(Beginning of Material for this task)

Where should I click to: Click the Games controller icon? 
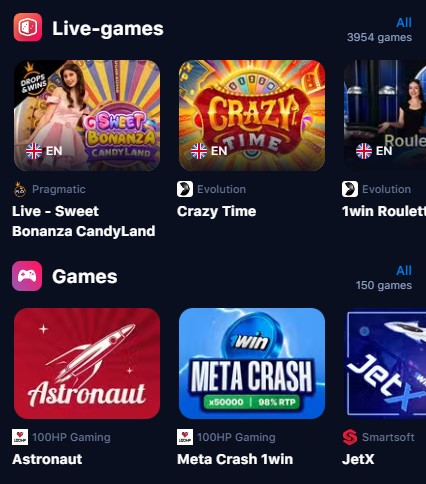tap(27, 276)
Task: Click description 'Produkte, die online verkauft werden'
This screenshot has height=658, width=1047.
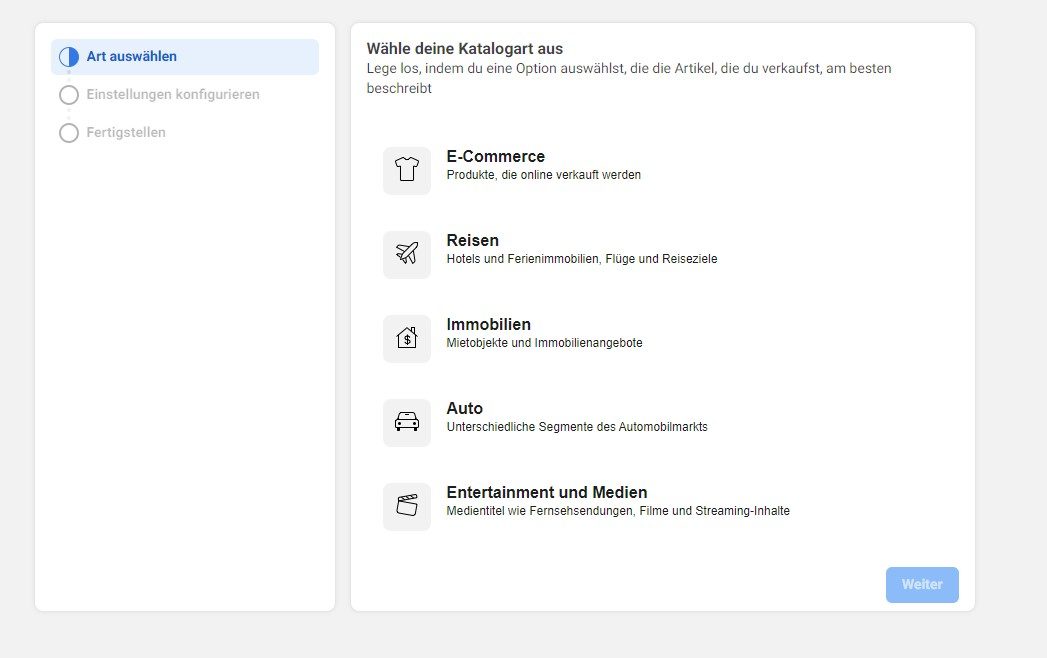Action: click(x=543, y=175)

(End of Material for this task)

## Instructions to follow
An exact copy of the entries, minus the pictures, is what's needed here.

## Solution
Where should I click to: Click the Games controller icon? 
tap(27, 276)
Task: Click description 'Produkte, die online verkauft werden'
This screenshot has height=658, width=1047.
Action: click(x=543, y=175)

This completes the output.